0:29:28 > 0:29:31It was a catastrophe.
0:29:31 > 0:29:35"I can stand on my own feet," he wrote to Zapater,
0:29:35 > 0:29:38"but I don't know if my head is on my shoulders.
0:29:38 > 0:29:45"I have no appetite or desire to do anything at all. I don't know what will become of me."
0:29:45 > 0:29:52What did deafness mean for Goya? Well, it wasn't a simple answer. On the one hand, it imprisoned him.
0:29:52 > 0:29:59It put him right in the dungeon of the self from which he could not communicate with people outside.
0:29:59 > 0:30:06No more conversation, no more jokes. On the other hand, it liberated something in him.
0:30:06 > 0:30:13It turned him away from being the court portraitist that he otherwise might have remained,
0:30:13 > 0:30:19into...this amazing topographer... of the inner self,
0:30:19 > 0:30:25of everything that had to do with hallucination and madness, craziness and fear.
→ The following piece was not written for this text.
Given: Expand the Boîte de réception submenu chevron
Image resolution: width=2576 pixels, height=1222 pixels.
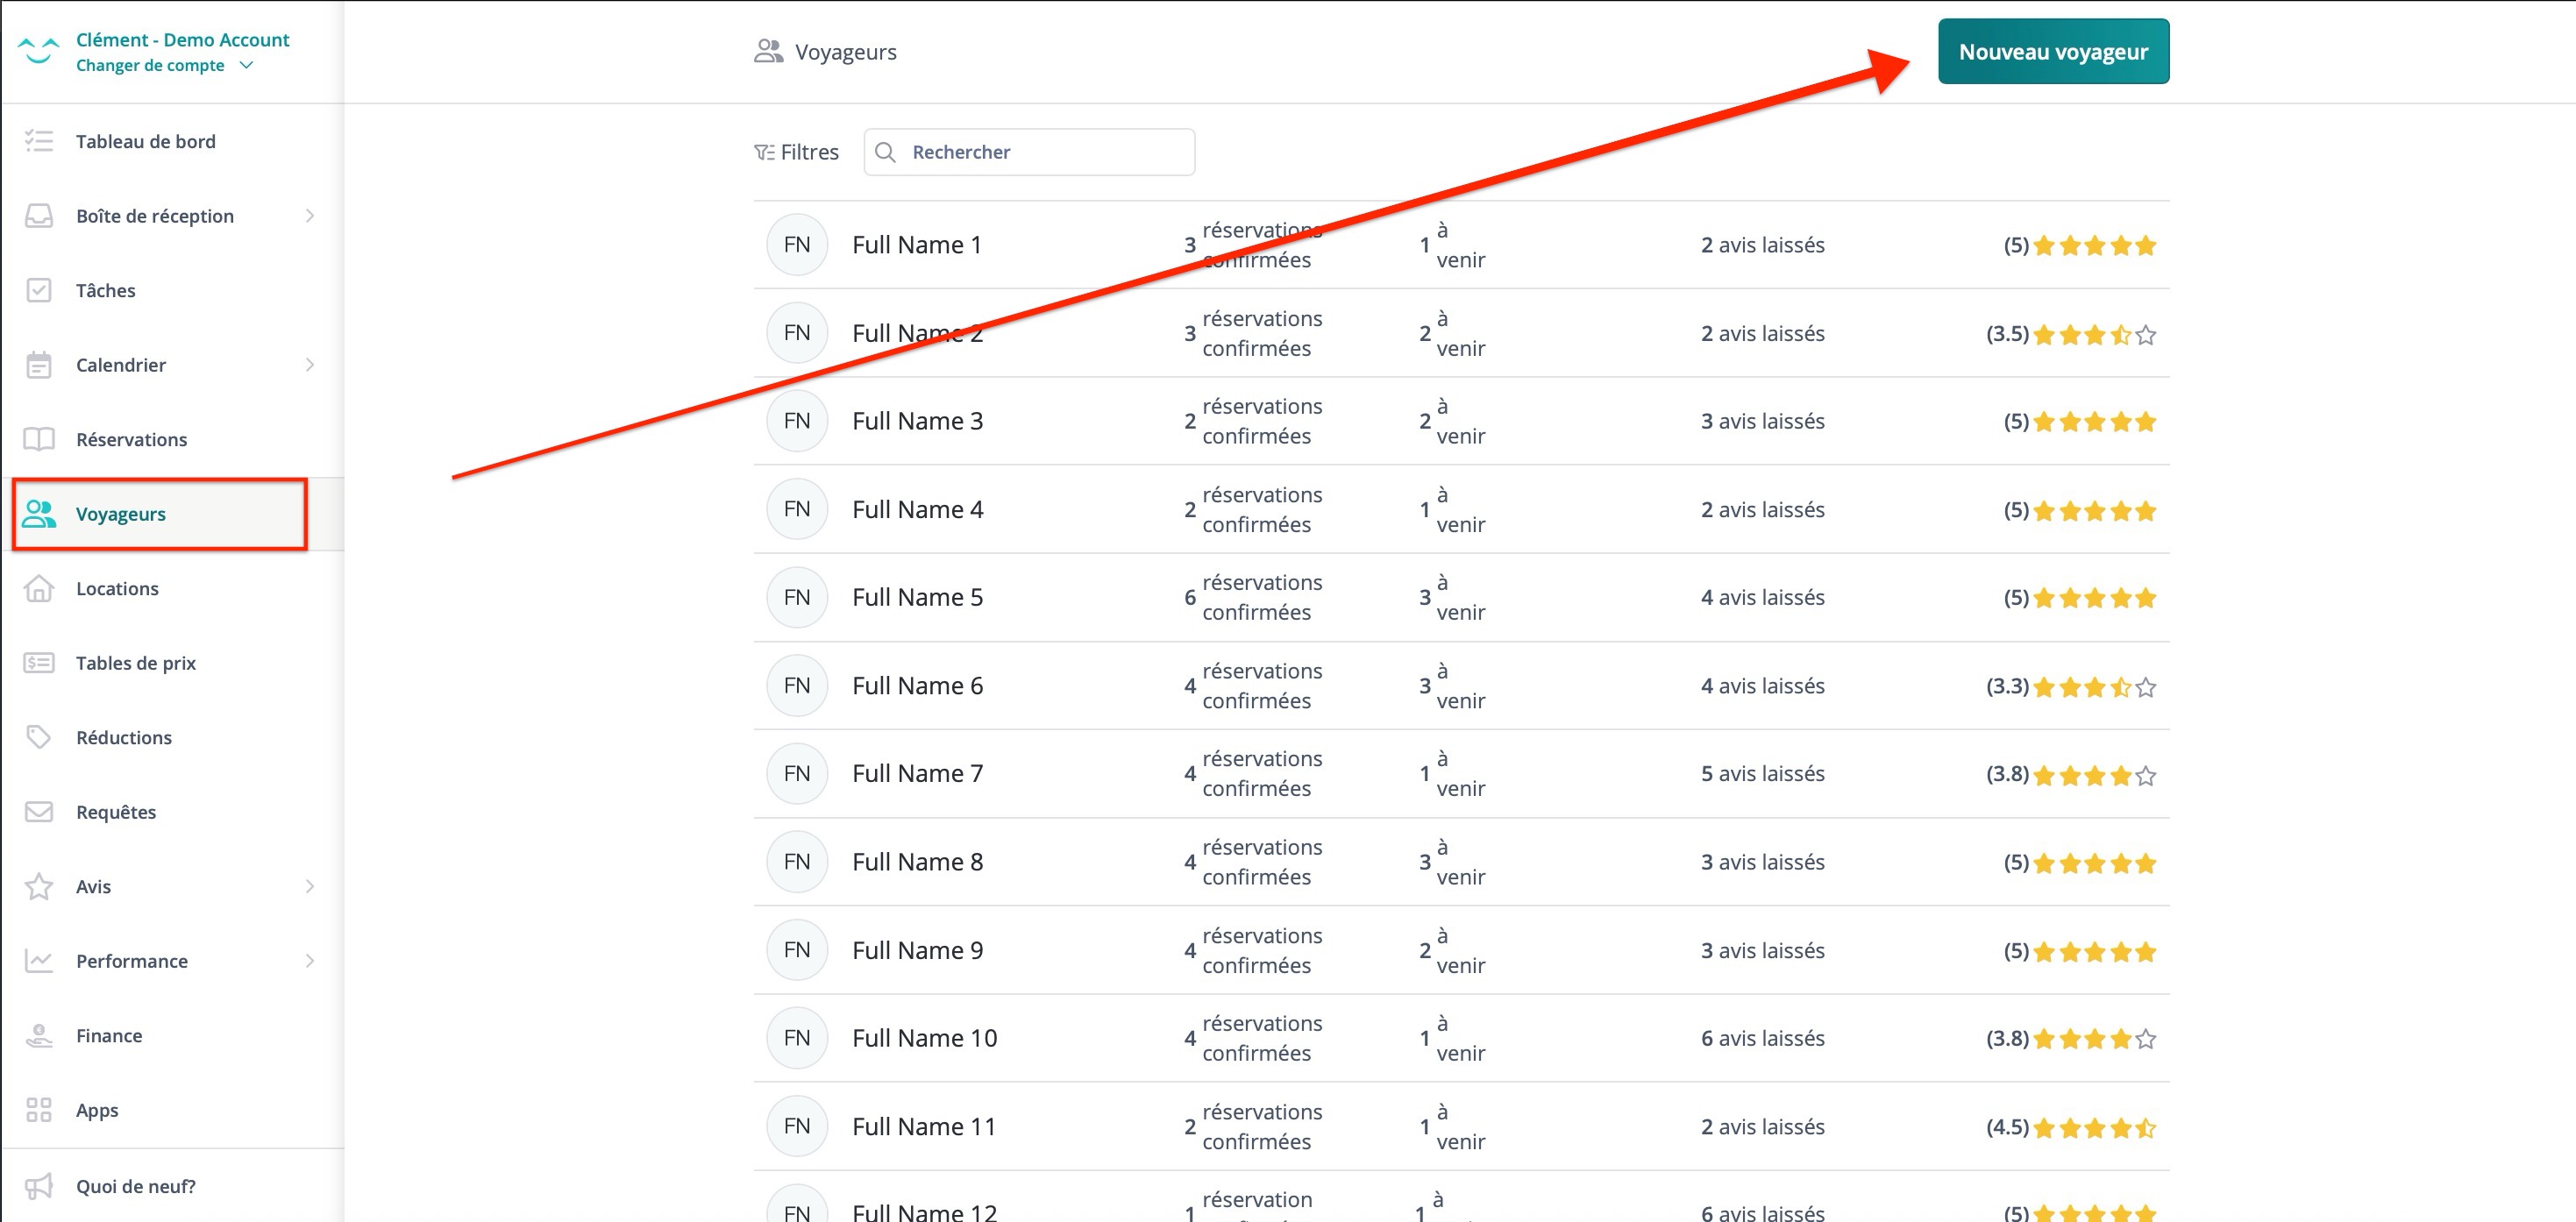Looking at the screenshot, I should 309,216.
0:30:42 > 0:30:45Some of the work Goya did just after he went deaf
0:30:45 > 0:30:49hangs in the Royal Academy of San Fernando in Madrid,
0:30:49 > 0:30:54and to go there is like walking into a microwave, it's so intense.
0:31:00 > 0:31:04If there's one point where the modern temper in art is born,
0:31:04 > 0:31:10it's surely these Goyas of the 1790s whose violence and irrationality
0:31:10 > 0:31:15seems to match the catastrophic social upheavals of the time.
0:31:19 > 0:31:23The work was small - "cabinet pictures", he called it.
0:31:24 > 0:31:30It was private, but almost all about disasters and bad places.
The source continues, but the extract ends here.